If you’ve read this website for any amount of time, you know that research on gun violence statistics is very often flawed at best, downright deceptive at worst.
Fortunately, though, there are a few organizations that are more interested in the truth than in an anti-gun political agenda, and the gun violence research from those organizations can provide some very eye-opening information which you won’t get from the mainstream media.
A recent article from one of these rare organizations tells a story about gun violence that anti-gunners won’t like to hear: guns prevent many more crimes than they are actually used in. Lawrence Reed writes,
In “Defensive Gun Use is More Than Shooting Bad Guys,” James Agresti, founder and president of JustFacts, provided overwhelming evidence from multiple sources showing that defensive gun use is more common and effective than anti-gun fanatics like The New York Times suggest or will admit.
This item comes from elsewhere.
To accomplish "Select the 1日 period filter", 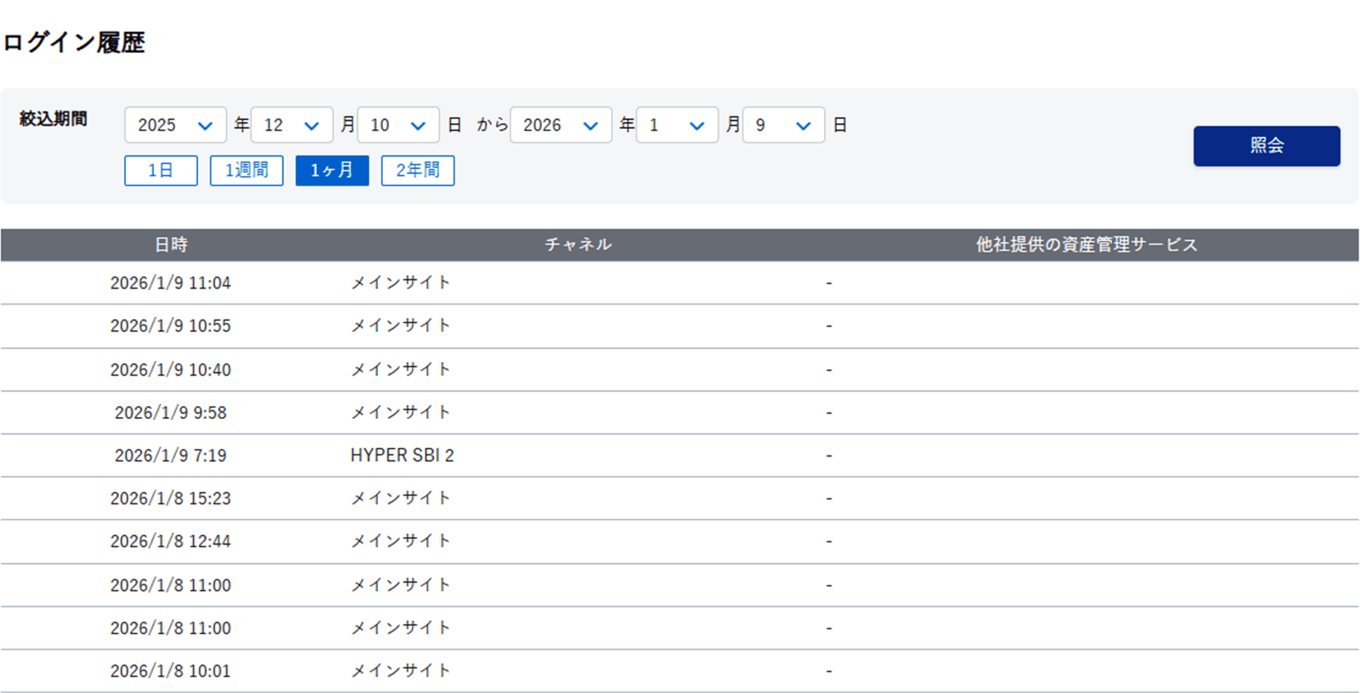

Agresti says that “people who use a gun for defense rarely harm (much less kill) criminals. This is because criminals often back off when they discover their targets are armed.”
Reed also points out these facts from our friends over at GunFacts.info with data taken from a Center For Disease Control report commissioned during the Obama Administration:
- Guns prevent an estimated 2.5 million crimes a year, or 6,849 every day. Most often, the gun is never fired, and no blood (including the criminal’s) is shed.
- Every year, 400,000 life-threatening violent crimes are prevented using firearms.
- 60 percent of convicted felons admitted that they avoided committing crimes when they knew the victim was armed. Forty percent of convicted felons admitted that they avoided committing crimes when they thought the victim might be armed.
- Felons report that they avoid entering houses where people are at home because they fear being shot.
- Fewer than 1 percent of firearms are used in the commission of a crime.
It doesn’t take a genius to realize that gun control isn’t going to fix the gun violence problem (which is already decreasing, by the way) because those committing the violence already aren’t following the gun control laws on the books. Why would they follow new ones?
Thankfully, there are a few organizations like the Foundation for Economic Education, which published Reed’s article, who have the guts to tell the truth regardless of who likes it.